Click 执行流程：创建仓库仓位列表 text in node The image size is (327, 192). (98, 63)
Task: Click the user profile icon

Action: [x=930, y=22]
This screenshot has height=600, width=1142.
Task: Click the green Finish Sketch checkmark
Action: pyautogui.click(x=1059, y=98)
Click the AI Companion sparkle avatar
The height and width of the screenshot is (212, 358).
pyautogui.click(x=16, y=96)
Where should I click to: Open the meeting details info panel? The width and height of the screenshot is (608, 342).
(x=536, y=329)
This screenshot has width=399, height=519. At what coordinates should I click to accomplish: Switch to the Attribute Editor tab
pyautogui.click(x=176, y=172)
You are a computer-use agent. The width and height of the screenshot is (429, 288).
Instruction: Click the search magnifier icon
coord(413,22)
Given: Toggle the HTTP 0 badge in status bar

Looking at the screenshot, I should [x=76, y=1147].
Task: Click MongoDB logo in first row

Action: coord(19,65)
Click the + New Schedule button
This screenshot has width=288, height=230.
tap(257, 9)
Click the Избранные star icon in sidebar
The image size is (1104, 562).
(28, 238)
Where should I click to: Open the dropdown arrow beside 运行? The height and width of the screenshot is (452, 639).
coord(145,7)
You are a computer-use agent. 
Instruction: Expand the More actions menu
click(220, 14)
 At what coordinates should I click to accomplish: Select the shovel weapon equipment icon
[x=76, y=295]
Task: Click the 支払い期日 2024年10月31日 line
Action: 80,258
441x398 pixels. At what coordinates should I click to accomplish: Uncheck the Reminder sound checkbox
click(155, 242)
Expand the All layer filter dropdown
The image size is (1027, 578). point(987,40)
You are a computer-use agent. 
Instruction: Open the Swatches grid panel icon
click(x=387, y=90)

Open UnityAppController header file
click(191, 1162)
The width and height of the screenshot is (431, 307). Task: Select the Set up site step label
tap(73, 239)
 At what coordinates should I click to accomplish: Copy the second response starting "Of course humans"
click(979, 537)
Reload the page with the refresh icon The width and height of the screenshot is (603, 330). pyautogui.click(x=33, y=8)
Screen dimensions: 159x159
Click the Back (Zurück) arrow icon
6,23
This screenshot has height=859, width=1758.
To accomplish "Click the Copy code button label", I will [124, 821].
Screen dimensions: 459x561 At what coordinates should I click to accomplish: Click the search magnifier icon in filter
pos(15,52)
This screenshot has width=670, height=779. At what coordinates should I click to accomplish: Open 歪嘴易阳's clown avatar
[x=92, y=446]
★ ★ ★ ★ ★
• _DESCRIPTION OF THE TASK_
Rewrite the data starting at the line that contains "Screen dimensions: 159x159" and ending at the final line above, keeping every line, requests included. Multiply each click coordinate in the answers by 0.6 and round to whole numbers, with halves rounding up.

• _RESULT FOR THIS TASK_
Screen dimensions: 159x159
Click the Back (Zurück) arrow icon
4,14
This screenshot has height=859, width=1758.
To accomplish "Click the Copy code button label", I will [74, 493].
Screen dimensions: 459x561 At what coordinates should I click to accomplish: Click the search magnifier icon in filter
pos(9,31)
This screenshot has width=670, height=779. At what coordinates should I click to accomplish: Open 歪嘴易阳's clown avatar
[x=55, y=268]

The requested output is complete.